Start Entries provided

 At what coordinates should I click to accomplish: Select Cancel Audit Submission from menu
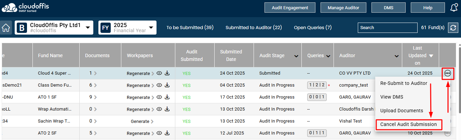tap(408, 124)
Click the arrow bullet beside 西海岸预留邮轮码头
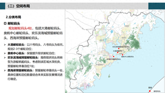The image size is (165, 93). click(x=5, y=71)
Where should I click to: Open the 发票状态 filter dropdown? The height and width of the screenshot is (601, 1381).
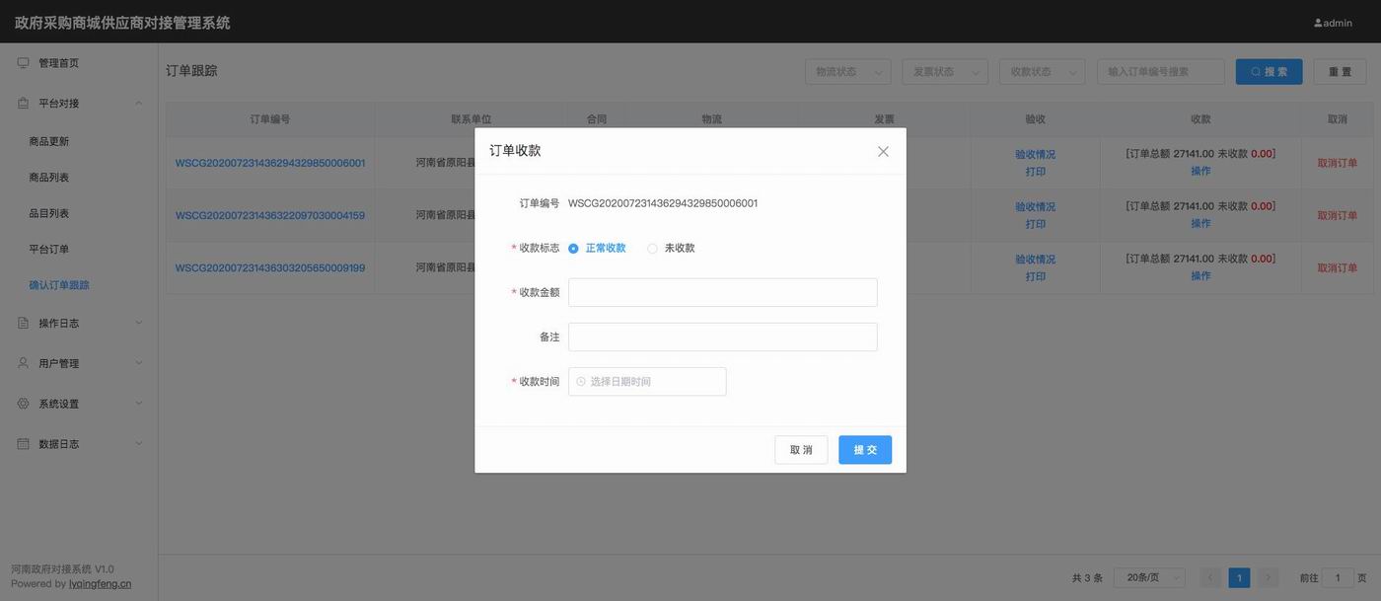[944, 72]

End Entries provided

Set exercise. Rewrite everything from the line containing "Where should I" down to the end of the data, requests included, with every coordinate in the answers multiplied by 2.45 and rounded to a whole number, halves up. Leave the pictures out.

Right answer.
Where should I click to: Open the 发票状态 filter dropdown? The height and width of the screenshot is (601, 1381).
[2313, 176]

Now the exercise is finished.